My son is very much of his time, a geek up on the latest technological gizmos. If it were not for him, I may not have discovered digital painting. It may not have been something I would have seriously wasted my time on were it not for his delight in showing me his latest toy (the iPad), its touch-sensitive screen, and all the cool things it could do. That was, maybe, 2008 or 9.
After he demonstrated the drawing app and seeing how enthused I was, he gifted me an iPad.
Painting, free-hand, on a computer touch-screen is a lot less messy—no brushes to clean and erasures are a cinch. One good feature the iPad has over a typical computer with mouse-driven software is that it lets you mimic directly on the screen the gestures you make when painting on canvas. I tested a Wacom tablet once and the experience was too removed from painting on canvas that I nearly swore off digital art making.
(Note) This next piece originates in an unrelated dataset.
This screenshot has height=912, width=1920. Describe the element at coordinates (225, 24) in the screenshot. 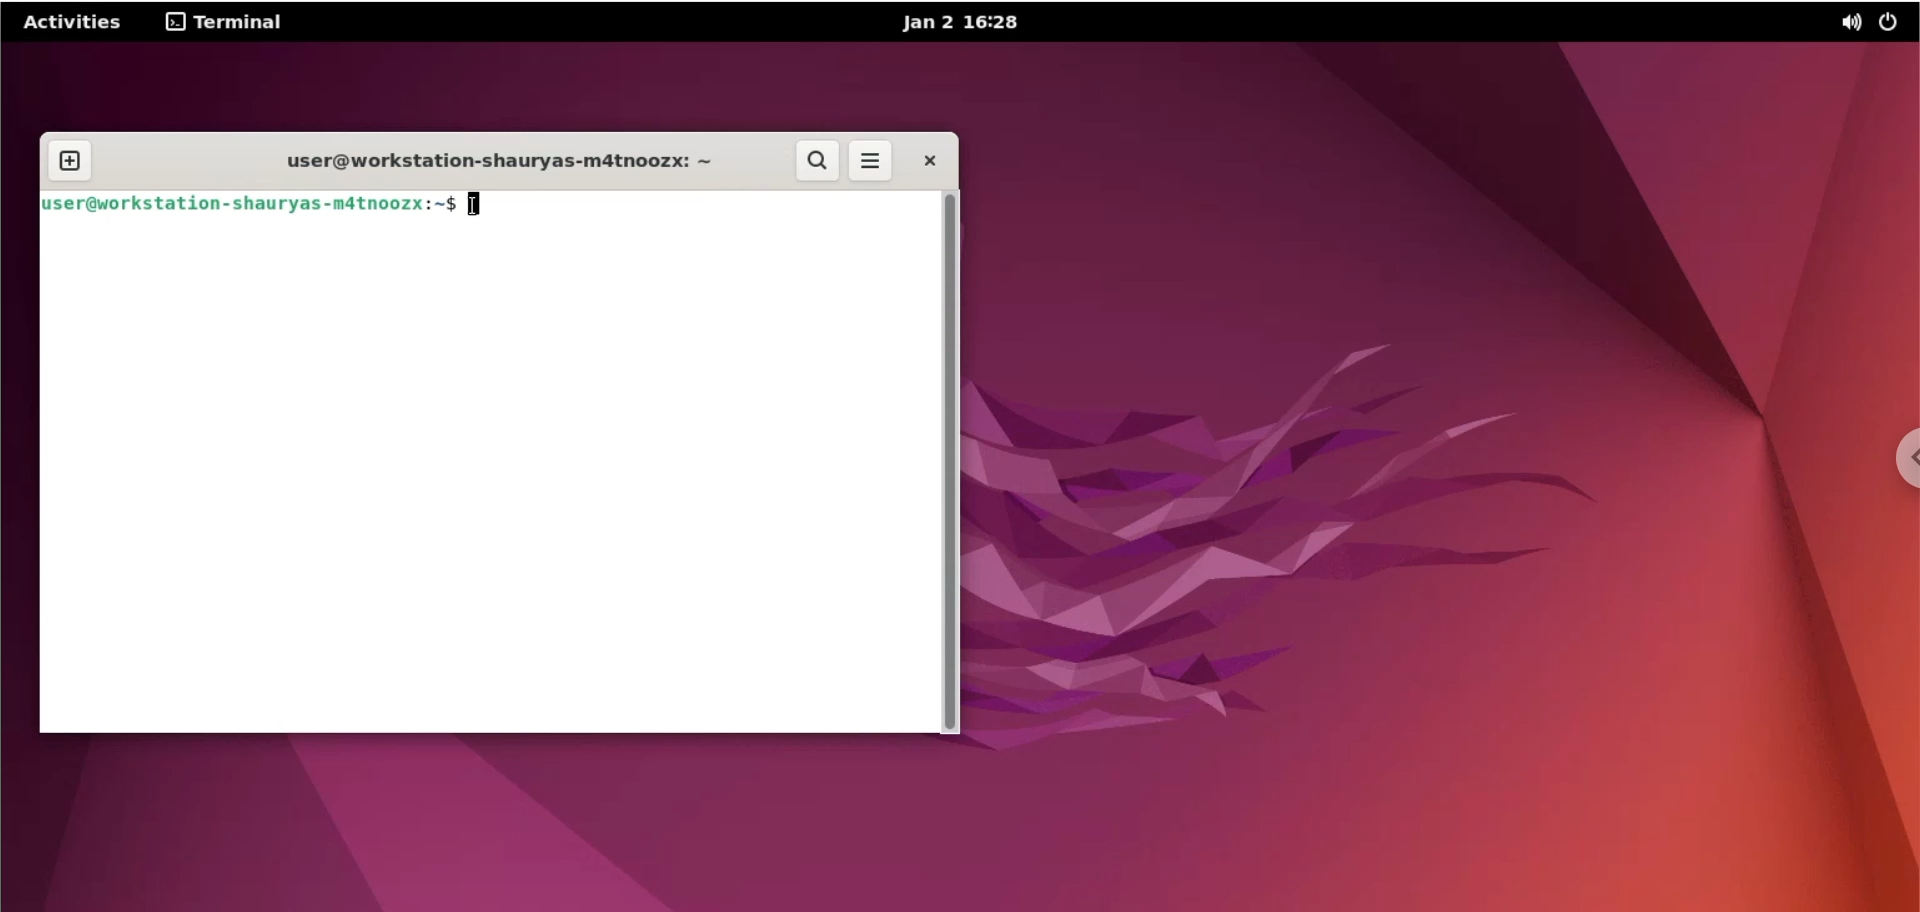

You might expect that digital painting on a touch screen is easier than on canvas but for me, at least, it takes nearly as much effort and a fair amount of time (but not as much). Of course, painting apps often have the option of making it easy on yourself and eliminating many decisions an artist has to make.
If you’re painting from a picture, you could take the picture as the base layer, pretty much trace it on subsequent layers with various brushes, and then delete that picture layer. Et, voila, you have produced a fairly photo realistic painting. Not quite painting by numbers but not all that far from it. For me, not much fun and not very challenging.
I prefer something less picture perfect and incorporating all the idiosyncrasies of my flawed perception and hesitant strokes so I paint free-hand.
Woman 2 is my take on an oil painting I saw at the Musée d’Orsay. It’s an 1895 portrait of Madame Lwoff Valentin by Alexandrovitch Serov.
And here again is the oil on canvas version of Asian Vegs Yes, it’s richer and has more depth, because it’s created with a still freer process, and colors you can play with a lot more.